**MATERIAL PROVIDED**

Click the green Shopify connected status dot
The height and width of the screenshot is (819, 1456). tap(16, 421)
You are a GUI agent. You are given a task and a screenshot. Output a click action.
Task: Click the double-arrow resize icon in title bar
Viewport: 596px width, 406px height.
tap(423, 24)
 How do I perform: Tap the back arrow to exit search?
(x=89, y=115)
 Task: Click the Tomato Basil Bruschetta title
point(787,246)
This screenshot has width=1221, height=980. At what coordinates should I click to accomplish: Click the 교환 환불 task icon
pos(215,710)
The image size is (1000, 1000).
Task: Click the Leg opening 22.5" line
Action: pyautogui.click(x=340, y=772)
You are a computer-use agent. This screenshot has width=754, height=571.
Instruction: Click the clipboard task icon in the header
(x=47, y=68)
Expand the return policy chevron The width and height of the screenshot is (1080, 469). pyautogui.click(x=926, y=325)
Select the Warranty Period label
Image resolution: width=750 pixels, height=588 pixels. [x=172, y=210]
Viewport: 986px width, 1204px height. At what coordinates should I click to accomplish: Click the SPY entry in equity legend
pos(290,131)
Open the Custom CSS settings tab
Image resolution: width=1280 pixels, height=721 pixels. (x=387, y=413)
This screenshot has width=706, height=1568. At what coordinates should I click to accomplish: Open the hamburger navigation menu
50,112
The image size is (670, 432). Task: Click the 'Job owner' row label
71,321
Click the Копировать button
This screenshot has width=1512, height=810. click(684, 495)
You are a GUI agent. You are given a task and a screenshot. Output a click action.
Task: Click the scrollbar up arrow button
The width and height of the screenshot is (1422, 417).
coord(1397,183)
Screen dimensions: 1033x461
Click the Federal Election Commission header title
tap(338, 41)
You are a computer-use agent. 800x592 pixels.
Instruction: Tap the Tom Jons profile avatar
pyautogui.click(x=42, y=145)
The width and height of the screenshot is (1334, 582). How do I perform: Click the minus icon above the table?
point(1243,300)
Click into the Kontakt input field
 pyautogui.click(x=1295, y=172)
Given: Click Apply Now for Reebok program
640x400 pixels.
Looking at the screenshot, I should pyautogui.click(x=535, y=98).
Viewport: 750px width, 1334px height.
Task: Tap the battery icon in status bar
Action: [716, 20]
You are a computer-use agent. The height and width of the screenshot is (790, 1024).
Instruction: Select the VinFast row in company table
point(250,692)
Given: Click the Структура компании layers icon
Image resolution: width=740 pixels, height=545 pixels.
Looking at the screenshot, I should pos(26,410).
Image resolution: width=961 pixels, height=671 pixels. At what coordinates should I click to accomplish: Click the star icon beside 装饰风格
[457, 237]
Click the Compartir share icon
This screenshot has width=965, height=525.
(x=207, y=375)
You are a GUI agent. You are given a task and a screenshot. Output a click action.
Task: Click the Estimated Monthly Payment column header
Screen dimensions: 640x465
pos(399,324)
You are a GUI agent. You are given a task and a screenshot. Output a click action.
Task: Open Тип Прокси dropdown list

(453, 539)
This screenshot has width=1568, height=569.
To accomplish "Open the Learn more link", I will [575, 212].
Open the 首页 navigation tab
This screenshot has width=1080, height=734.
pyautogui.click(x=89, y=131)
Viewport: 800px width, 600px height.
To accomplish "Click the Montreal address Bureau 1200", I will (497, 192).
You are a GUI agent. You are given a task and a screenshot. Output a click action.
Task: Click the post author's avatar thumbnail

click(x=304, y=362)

**TASK**
Using the data above, reproduce every line exactly.

**EXPECTED ANSWER**
Click the green Shopify connected status dot
The height and width of the screenshot is (819, 1456). tap(16, 421)
You are a GUI agent. You are given a task and a screenshot. Output a click action.
Task: Click the double-arrow resize icon in title bar
Viewport: 596px width, 406px height.
tap(423, 24)
 How do I perform: Tap the back arrow to exit search?
(x=89, y=115)
 Task: Click the Tomato Basil Bruschetta title
point(787,246)
This screenshot has width=1221, height=980. At what coordinates should I click to accomplish: Click the 교환 환불 task icon
pos(215,710)
The image size is (1000, 1000).
Task: Click the Leg opening 22.5" line
Action: pyautogui.click(x=340, y=772)
You are a computer-use agent. This screenshot has width=754, height=571.
Instruction: Click the clipboard task icon in the header
(x=47, y=68)
Expand the return policy chevron The width and height of the screenshot is (1080, 469). pyautogui.click(x=926, y=325)
Select the Warranty Period label
Image resolution: width=750 pixels, height=588 pixels. [x=172, y=210]
Viewport: 986px width, 1204px height. At what coordinates should I click to accomplish: Click the SPY entry in equity legend
pos(290,131)
Open the Custom CSS settings tab
Image resolution: width=1280 pixels, height=721 pixels. (x=387, y=413)
This screenshot has width=706, height=1568. At what coordinates should I click to accomplish: Open the hamburger navigation menu
50,112
The image size is (670, 432). Task: Click the 'Job owner' row label
71,321
Click the Копировать button
This screenshot has width=1512, height=810. click(684, 495)
You are a GUI agent. You are given a task and a screenshot. Output a click action.
Task: Click the scrollbar up arrow button
The width and height of the screenshot is (1422, 417).
coord(1397,183)
Screen dimensions: 1033x461
Click the Federal Election Commission header title
tap(338, 41)
You are a computer-use agent. 800x592 pixels.
Instruction: Tap the Tom Jons profile avatar
pyautogui.click(x=42, y=145)
The width and height of the screenshot is (1334, 582). How do I perform: Click the minus icon above the table?
point(1243,300)
Click into the Kontakt input field
 pyautogui.click(x=1295, y=172)
Given: Click Apply Now for Reebok program
640x400 pixels.
Looking at the screenshot, I should pyautogui.click(x=535, y=98).
Viewport: 750px width, 1334px height.
Task: Tap the battery icon in status bar
Action: [716, 20]
You are a computer-use agent. The height and width of the screenshot is (790, 1024).
Instruction: Select the VinFast row in company table
point(250,692)
Given: Click the Структура компании layers icon
Image resolution: width=740 pixels, height=545 pixels.
Looking at the screenshot, I should pos(26,410).
Image resolution: width=961 pixels, height=671 pixels. At what coordinates should I click to accomplish: Click the star icon beside 装饰风格
[457, 237]
Click the Compartir share icon
This screenshot has width=965, height=525.
(x=207, y=375)
You are a GUI agent. You are given a task and a screenshot. Output a click action.
Task: Click the Estimated Monthly Payment column header
Screen dimensions: 640x465
pos(399,324)
You are a GUI agent. You are given a task and a screenshot. Output a click action.
Task: Open Тип Прокси dropdown list

(453, 539)
This screenshot has width=1568, height=569.
To accomplish "Open the Learn more link", I will [575, 212].
Open the 首页 navigation tab
This screenshot has width=1080, height=734.
pyautogui.click(x=89, y=131)
Viewport: 800px width, 600px height.
To accomplish "Click the Montreal address Bureau 1200", I will (497, 192).
You are a GUI agent. You are given a task and a screenshot. Output a click action.
Task: Click the post author's avatar thumbnail

click(x=304, y=362)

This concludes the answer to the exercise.